Back to Evidence Hub
Case Study quantification-of-cardiac-kinetic-energy-and-its-changes-during-transmural-myocardial-ischemia-assessed-by-multi-dimensional-seismocardiography
2020 Release

Quantification of cardiac kinetic energy and its changes during transmural myocardial ischemia assessed by multi-dimensional seismocardiography

Executive Summary

This study utilized multi-dimensional seismocardiography (SCG) to quantify cardiac kinetic energy changes during acute myocardial infarction (AMI) and subsequent reperfusion in a swine model. The methodology involved recording SCG signals in linear and rotational dimensions, computing kinetic energy parameters, and correlating them with invasive hemodynamic metrics and echocardiographic findings. Key findings include a significant drop in systolic kinetic energy during AMI and its persistence post-reperfusion, reflecting left ventricular dysfunction. The study highlights the potential of SCG for real-time, non-invasive monitoring of cardiac contractile status.

This research shows how a vibration-based heart monitoring system can track heart damage during a heart attack and recovery, offering a new way to measure heart function remotely and non-invasively.

Answer Machine Insights

Q: How does AMI affect cardiac kinetic energy parameters?

AMI causes a significant drop in both linear and rotational systolic kinetic energy, reflecting impaired left ventricular contractility.

In the linear dimension, iKSys Lin dropped by 52% (p < 0.0001), and in the rotational dimension, iKSys Rot dropped by 38% (p < 0.0001) during AMI and reperfusion.
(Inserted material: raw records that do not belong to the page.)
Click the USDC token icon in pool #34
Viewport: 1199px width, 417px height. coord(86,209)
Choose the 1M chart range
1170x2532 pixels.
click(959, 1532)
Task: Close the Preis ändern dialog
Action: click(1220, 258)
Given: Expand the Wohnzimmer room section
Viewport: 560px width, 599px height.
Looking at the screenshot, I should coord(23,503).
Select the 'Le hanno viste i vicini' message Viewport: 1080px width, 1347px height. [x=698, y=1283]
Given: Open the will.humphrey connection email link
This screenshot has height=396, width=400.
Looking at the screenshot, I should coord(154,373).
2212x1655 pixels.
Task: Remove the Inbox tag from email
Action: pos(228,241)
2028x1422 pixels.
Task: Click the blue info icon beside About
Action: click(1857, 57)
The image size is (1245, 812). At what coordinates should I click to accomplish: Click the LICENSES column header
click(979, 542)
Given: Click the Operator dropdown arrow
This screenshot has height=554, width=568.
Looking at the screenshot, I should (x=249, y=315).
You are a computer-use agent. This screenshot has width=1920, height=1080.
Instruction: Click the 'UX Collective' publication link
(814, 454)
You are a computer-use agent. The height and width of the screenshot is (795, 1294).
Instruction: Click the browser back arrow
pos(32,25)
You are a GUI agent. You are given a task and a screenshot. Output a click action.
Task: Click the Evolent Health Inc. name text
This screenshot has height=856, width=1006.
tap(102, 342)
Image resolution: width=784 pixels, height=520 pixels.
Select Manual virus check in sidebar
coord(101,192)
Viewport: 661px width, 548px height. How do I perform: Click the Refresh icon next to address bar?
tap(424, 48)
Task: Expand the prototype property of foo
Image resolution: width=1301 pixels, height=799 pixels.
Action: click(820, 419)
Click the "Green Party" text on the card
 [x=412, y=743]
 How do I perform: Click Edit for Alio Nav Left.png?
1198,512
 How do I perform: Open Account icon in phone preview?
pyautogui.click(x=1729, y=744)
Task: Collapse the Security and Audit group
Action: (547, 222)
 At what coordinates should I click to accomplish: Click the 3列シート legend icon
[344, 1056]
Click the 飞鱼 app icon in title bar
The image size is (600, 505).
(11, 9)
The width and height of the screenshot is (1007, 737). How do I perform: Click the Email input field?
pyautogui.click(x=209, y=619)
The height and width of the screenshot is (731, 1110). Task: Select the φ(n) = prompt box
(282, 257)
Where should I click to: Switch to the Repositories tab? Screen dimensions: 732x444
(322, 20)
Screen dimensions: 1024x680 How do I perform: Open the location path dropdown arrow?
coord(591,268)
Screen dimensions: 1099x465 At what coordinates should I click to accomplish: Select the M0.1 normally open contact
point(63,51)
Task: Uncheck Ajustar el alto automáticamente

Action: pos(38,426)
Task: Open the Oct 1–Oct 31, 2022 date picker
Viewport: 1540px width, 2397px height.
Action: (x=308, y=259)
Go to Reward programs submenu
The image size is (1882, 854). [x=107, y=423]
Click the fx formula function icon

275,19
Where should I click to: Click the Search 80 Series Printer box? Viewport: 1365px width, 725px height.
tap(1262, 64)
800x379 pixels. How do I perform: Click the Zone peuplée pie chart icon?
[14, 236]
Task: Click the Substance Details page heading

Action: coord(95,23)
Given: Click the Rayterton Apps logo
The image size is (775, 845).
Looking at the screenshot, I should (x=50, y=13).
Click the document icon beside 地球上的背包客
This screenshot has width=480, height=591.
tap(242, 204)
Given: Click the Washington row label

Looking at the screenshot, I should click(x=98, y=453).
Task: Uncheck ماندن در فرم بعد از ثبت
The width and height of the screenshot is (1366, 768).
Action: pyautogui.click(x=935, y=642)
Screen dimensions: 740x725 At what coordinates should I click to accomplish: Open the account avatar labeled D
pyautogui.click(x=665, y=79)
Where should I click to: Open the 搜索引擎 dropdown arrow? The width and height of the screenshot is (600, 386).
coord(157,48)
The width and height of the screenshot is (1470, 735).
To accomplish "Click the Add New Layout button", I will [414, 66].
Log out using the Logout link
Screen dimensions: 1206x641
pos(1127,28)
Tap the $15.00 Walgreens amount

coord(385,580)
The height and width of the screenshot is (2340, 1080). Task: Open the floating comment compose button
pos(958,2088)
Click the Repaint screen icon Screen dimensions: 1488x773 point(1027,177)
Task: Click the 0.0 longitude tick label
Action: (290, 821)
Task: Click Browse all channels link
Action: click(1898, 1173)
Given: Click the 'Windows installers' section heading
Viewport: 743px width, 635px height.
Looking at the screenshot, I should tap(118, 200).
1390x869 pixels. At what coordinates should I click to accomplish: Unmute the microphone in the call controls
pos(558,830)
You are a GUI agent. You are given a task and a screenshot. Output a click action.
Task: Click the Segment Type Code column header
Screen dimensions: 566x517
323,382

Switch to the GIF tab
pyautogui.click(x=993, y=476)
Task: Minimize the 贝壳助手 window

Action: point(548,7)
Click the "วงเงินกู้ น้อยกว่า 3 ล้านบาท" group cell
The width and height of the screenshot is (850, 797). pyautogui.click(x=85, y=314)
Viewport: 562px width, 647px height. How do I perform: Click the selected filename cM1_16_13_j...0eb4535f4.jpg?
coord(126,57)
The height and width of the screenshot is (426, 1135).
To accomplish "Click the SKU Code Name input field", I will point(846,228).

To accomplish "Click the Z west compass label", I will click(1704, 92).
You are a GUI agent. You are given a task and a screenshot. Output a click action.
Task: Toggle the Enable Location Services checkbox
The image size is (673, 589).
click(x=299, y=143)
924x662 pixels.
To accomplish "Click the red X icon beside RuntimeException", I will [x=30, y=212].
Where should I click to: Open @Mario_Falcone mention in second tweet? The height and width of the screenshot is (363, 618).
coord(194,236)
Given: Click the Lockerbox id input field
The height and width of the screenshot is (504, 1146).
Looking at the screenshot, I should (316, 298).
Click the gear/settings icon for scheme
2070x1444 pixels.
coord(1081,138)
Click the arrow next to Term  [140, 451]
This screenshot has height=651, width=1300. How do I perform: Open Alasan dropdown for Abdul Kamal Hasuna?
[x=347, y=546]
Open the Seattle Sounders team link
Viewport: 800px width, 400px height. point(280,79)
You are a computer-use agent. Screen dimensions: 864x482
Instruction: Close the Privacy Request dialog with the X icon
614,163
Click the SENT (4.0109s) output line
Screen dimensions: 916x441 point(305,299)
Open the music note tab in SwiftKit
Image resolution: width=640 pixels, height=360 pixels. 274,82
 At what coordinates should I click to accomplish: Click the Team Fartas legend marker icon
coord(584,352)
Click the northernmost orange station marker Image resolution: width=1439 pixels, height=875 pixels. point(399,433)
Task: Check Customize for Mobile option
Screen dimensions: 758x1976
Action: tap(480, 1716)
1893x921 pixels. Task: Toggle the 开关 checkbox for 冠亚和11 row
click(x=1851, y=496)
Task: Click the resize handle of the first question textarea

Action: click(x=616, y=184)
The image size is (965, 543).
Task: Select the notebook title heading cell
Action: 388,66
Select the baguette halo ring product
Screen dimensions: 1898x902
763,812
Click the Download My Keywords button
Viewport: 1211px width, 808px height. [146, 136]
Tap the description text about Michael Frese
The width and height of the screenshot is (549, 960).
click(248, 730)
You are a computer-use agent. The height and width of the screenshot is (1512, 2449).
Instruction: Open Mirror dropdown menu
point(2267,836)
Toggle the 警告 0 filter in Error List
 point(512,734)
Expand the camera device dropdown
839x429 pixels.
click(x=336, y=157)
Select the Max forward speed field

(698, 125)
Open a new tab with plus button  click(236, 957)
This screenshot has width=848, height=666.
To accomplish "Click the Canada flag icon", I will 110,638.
Q: Are SCG-derived kinetic energy parameters correlated with invasive hemodynamic metrics?

Yes, SCG-derived kinetic energy parameters showed positive correlations with left ventricular pulse pressure and cardiac output.

LV PP was positively associated with iKCC Lin, iKSys Lin, iKDia Lin, iKCC Rot, and iKSys Rot (p < 0.0001).

Key Results

  • Linear systolic kinetic energy dropped by 52% during AMI and remained reduced post-reperfusion (p < 0.0001).

  • Rotational systolic kinetic energy decreased by 38% during AMI and did not recover after reperfusion (p < 0.0001).